I was motivated to apply for the Mt. Adams Institute Public Lands Stewards program after seeing that they had a position available in the Methow Valley Ranger District of the Okanogan- Wenatchee National Forest. I was specifically looking for work in this area because I had previously completed half a season on the Methow district as a National Visitor Use Monitoring Program intern in 2015. For two years I bounced around different parts of the Pacific Northwest but returned home to Maryland for little less than a year. I quickly realized once in Maryland that the Pacific Northwest is where I belong and yearned to return to where I was happiest.
The Public Lands Stewards program provides me the opportunity to work directly with the Forest Service to manage wilderness resources and recreation opportunities within one of the largest National Forests in the country. I’ve known that I had wanted to work in the public sector to manage natural resources for many many years and I’m so excited to finally have this opportunity. My hope is that this will lead me into a position working for the Forest Service.

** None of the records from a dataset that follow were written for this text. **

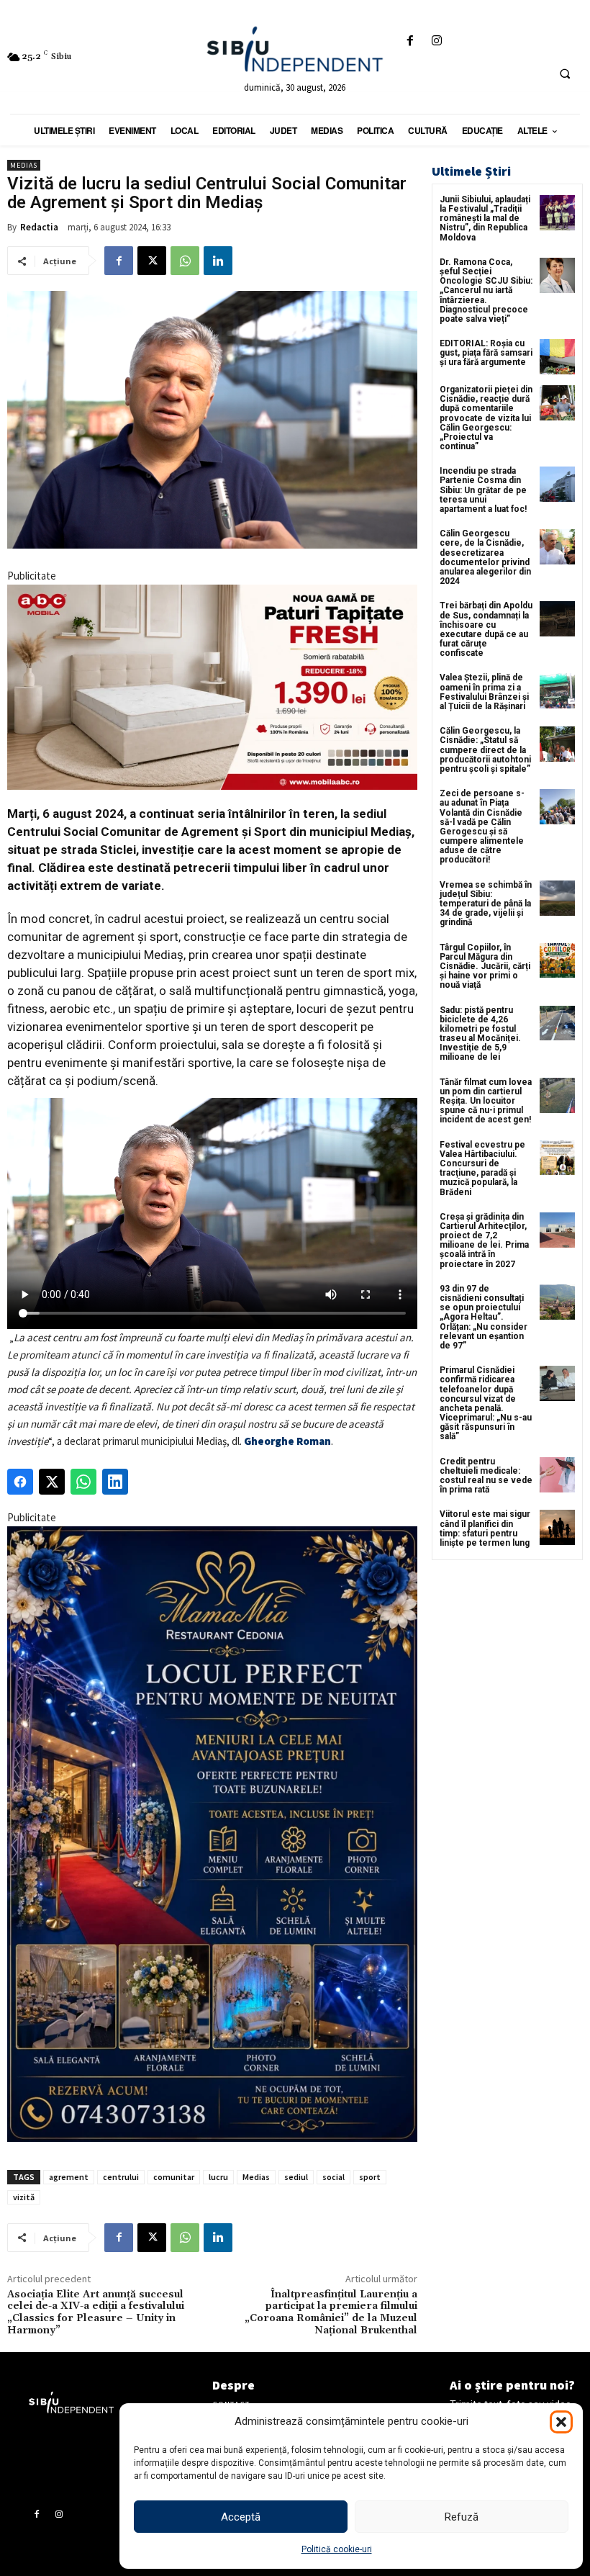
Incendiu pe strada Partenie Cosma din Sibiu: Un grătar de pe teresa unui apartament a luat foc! (483, 490)
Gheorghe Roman (287, 1441)
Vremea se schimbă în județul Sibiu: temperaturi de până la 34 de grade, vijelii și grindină (486, 904)
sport (370, 2176)
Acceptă (240, 2516)
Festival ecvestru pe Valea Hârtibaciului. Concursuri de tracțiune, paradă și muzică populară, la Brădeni (482, 1168)
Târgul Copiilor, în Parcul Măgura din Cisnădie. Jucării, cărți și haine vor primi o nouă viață (485, 966)
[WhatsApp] (185, 260)
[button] (561, 2422)
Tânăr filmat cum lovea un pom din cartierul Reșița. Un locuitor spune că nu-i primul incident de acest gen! (486, 1101)
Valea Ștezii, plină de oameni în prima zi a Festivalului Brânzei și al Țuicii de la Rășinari (484, 691)
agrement (68, 2176)
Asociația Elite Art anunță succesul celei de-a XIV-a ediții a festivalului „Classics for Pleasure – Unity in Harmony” (95, 2312)
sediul (296, 2176)
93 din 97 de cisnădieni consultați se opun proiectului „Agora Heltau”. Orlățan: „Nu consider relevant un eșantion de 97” (483, 1317)
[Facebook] (410, 41)
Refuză (461, 2516)
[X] (151, 260)
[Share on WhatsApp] (83, 1482)
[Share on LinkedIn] (115, 1482)
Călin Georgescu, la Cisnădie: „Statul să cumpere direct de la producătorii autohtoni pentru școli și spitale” (485, 750)
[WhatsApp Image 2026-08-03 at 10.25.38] (212, 687)
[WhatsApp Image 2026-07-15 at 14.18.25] (212, 1834)
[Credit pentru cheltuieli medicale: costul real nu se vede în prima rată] (557, 1474)
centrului (121, 2176)
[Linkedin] (218, 260)
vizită (24, 2197)
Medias (23, 165)
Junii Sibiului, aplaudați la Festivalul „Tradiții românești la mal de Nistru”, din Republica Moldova (485, 218)
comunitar (173, 2176)
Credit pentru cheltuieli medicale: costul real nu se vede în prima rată (486, 1475)
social (333, 2176)
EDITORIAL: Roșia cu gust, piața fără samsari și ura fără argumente (486, 352)
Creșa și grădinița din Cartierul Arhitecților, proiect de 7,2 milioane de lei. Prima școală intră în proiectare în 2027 (484, 1240)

In the past month and a half I have gotten more valuable training and experience than I could have anticipated. I knew there was some light talk of maybe working with horses but I had no idea I would spend a week in horsemanship training learning to effectively ride and control a horse in preparation to lead a line of packed mules down a wilderness trail. I’ve also learned how to pack a mule and do fairly complex leather working in order to make repairs to saddles.
Next week I head out on my first 8 day wilderness patrol where I will be backpacking through parts of an old wildfire burn, up a 7,500 foot mountain and into one of the most remote valleys of the Pasayten wilderness. While backpacking I’ll be making contact with visitors to ensure they are following Leave No Trace principals, maintaining back country camping sites and completing some trail maintenance.
When I haven’t been working I’ve been camping, hiking, snowshoeing and photographing various different spots on other districts throughout the forest.